**TASK STATEMENT**
Swap every "Screen dimensions" in the listing below for "Display size", and leave everything else the same.

[Stored data]
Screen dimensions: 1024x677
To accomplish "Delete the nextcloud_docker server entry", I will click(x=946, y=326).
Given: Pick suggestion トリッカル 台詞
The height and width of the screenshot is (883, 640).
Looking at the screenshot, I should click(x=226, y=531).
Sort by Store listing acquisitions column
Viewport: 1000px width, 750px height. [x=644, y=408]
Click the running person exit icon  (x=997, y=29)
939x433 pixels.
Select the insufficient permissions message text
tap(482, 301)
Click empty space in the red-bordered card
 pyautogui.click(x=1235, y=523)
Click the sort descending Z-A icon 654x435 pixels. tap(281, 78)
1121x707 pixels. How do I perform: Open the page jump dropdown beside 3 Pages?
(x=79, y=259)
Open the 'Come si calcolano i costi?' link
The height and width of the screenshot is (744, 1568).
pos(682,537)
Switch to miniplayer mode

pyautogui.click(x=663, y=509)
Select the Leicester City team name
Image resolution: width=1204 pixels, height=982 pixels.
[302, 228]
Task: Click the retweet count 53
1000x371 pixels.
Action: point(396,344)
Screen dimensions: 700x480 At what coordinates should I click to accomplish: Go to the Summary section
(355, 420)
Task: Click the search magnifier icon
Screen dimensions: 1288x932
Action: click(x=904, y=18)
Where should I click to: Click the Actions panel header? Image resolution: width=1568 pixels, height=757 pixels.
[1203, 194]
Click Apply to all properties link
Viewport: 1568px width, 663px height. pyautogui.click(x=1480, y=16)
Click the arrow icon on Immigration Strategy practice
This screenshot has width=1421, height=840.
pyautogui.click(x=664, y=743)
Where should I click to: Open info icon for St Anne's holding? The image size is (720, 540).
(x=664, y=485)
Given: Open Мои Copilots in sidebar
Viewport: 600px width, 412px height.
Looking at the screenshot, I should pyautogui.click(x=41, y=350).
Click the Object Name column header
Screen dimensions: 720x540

**EXERCISE RESPONSE**
Display size: 1024x677
To accomplish "Delete the nextcloud_docker server entry", I will click(x=946, y=326).
Given: Pick suggestion トリッカル 台詞
The height and width of the screenshot is (883, 640).
Looking at the screenshot, I should click(x=226, y=531).
Sort by Store listing acquisitions column
Viewport: 1000px width, 750px height. [x=644, y=408]
Click the running person exit icon  (x=997, y=29)
939x433 pixels.
Select the insufficient permissions message text
tap(482, 301)
Click empty space in the red-bordered card
 pyautogui.click(x=1235, y=523)
Click the sort descending Z-A icon 654x435 pixels. tap(281, 78)
1121x707 pixels. How do I perform: Open the page jump dropdown beside 3 Pages?
(x=79, y=259)
Open the 'Come si calcolano i costi?' link
The height and width of the screenshot is (744, 1568).
pos(682,537)
Switch to miniplayer mode

pyautogui.click(x=663, y=509)
Select the Leicester City team name
Image resolution: width=1204 pixels, height=982 pixels.
[302, 228]
Task: Click the retweet count 53
1000x371 pixels.
Action: point(396,344)
Display size: 700x480 At what coordinates should I click to accomplish: Go to the Summary section
(355, 420)
Task: Click the search magnifier icon
Display size: 1288x932
Action: click(x=904, y=18)
Where should I click to: Click the Actions panel header? Image resolution: width=1568 pixels, height=757 pixels.
[1203, 194]
Click Apply to all properties link
Viewport: 1568px width, 663px height. pyautogui.click(x=1480, y=16)
Click the arrow icon on Immigration Strategy practice
This screenshot has width=1421, height=840.
pyautogui.click(x=664, y=743)
Where should I click to: Open info icon for St Anne's holding? The image size is (720, 540).
(x=664, y=485)
Given: Open Мои Copilots in sidebar
Viewport: 600px width, 412px height.
Looking at the screenshot, I should pyautogui.click(x=41, y=350).
Click the Object Name column header
Display size: 720x540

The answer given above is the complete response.